Pharmacokinetics of Telbivudine following Oral Administration of Escalating Single and Multiple Doses in Patients with Chronic Hepatitis B Virus Infection: Pharmacodynamic Implications

Idenix Pharmaceuticals Inc., 60 Hampshire Street, Cambridge, Massachusetts 02139, USA.
Antimicrobial Agents and Chemotherapy (Impact Factor: 4.48). 04/2006; 50(3):874-9. DOI: 10.1128/AAC.50.3.874-879.2006
Source: PubMed


The pharmacokinetics of telbivudine were evaluated in adult patients with chronic hepatitis B virus (HBV) infection following once-daily oral administration at escalating doses of 25, 50, 100, 200, 400, and 800 mg/day for 4 weeks. Telbivudine was rapidly absorbed after oral administration, with the median times T(max) to the maximum plasma concentration (C(max)) ranging from 0.8 to 3.0 h postdosing across cohorts.
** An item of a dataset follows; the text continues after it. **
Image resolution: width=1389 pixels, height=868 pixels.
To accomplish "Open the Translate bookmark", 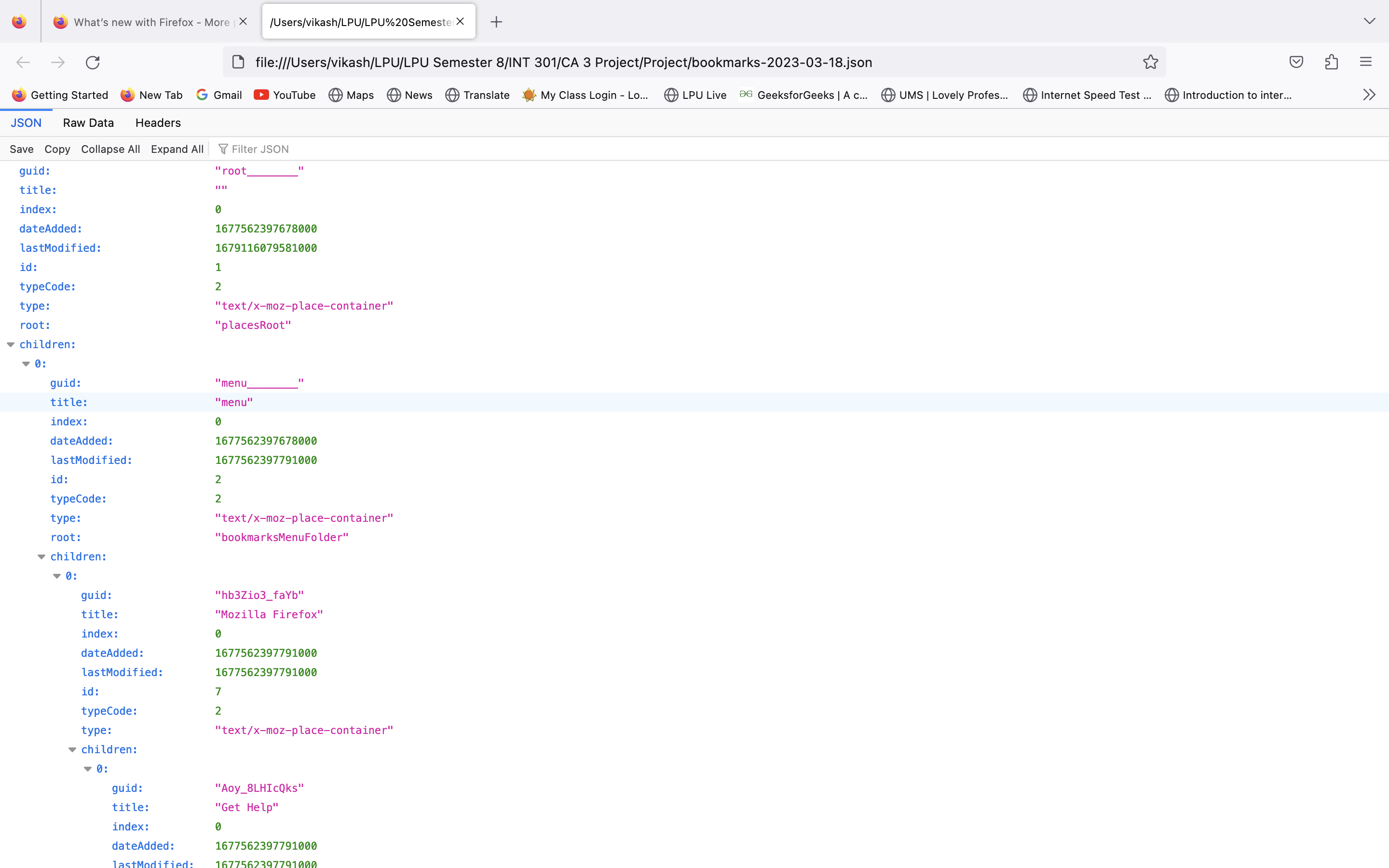I will [485, 95].
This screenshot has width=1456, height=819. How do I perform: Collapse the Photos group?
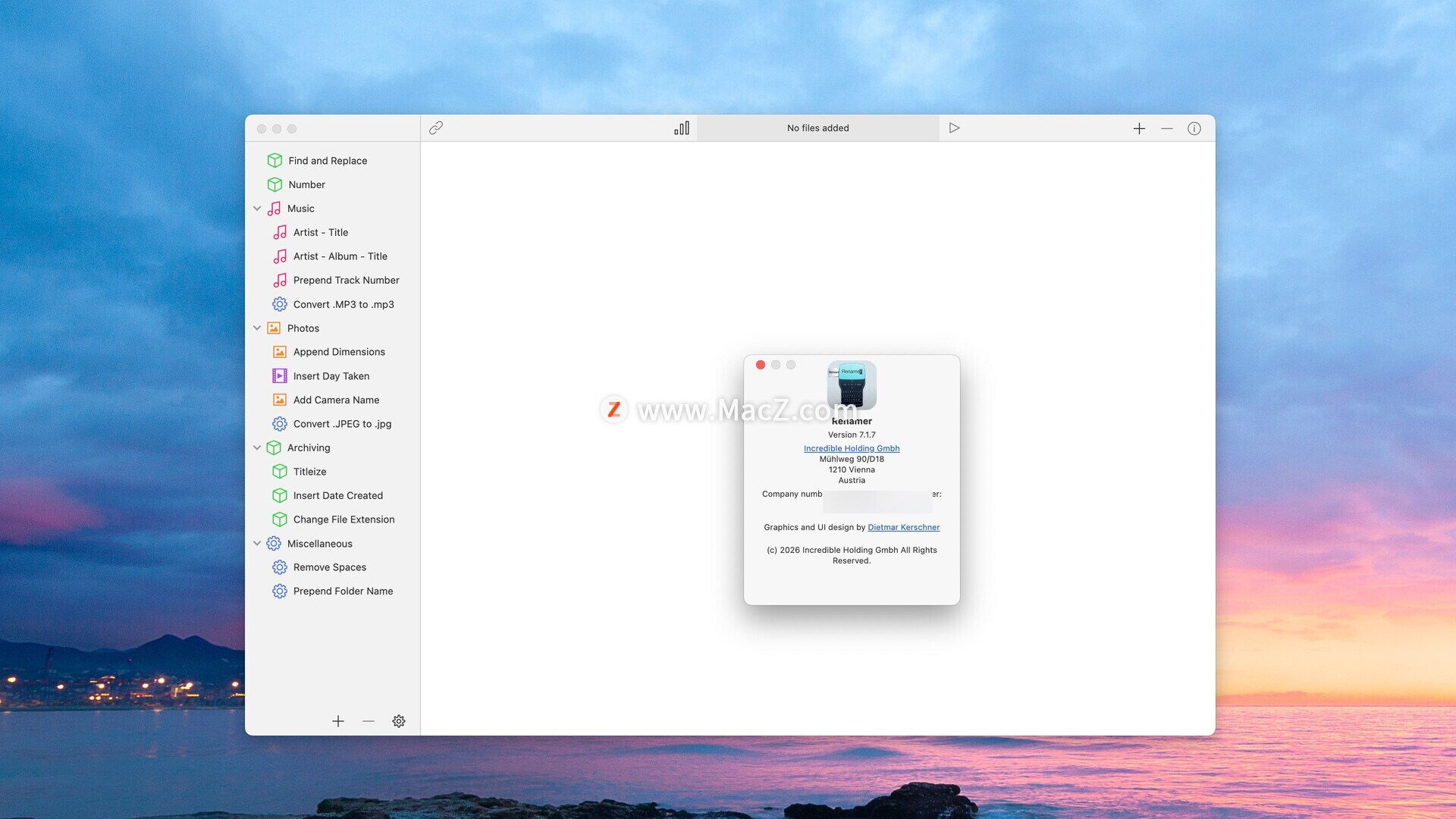(257, 328)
Single-dose and steady-state maximum C(max)s and the areas under the plasma concentration-time curve from time zero to time t (AUC(0-t)s) increased proportionally with dose. At steady-state, the values of C(max) and AUC(0-t) were higher than those obtained after the administration of a single dose, indicative of a slight accumulation, with the ratios of the steady-state value to the value after the administration of a single dose ranging from 1.14 to 1.49 for C(max) and from 1.40 to 1.70 for AUC(0-t). While the elimination of telbivudine from plasma was apparently monophasic over the 8-h sampling period, the substantial steady-state trough plasma levels observed in the groups receiving doses of 100 to 800 mg were clearly indicative of the presence of a second slower elimination phase, with the mean estimated half-lives ranging from 29.5 to 41.3 h by compartmental modeling analysis. Pharmacokinetic and pharmacodynamic analyses by using maximum-effect modeling established a quantitative relationship between a reduction in serum HBV DNA levels and parameters of drug exposure, in particular, the steady-state C(max) and AUC(0-t). In summary, this study showed that telbivudine exhibits dose-proportional plasma pharmacokinetics with sustained steady-state drug exposure and exposure-related antiviral activity, supporting the need for further clinical studies by use of a once-daily regimen in patients with chronic HBV infection.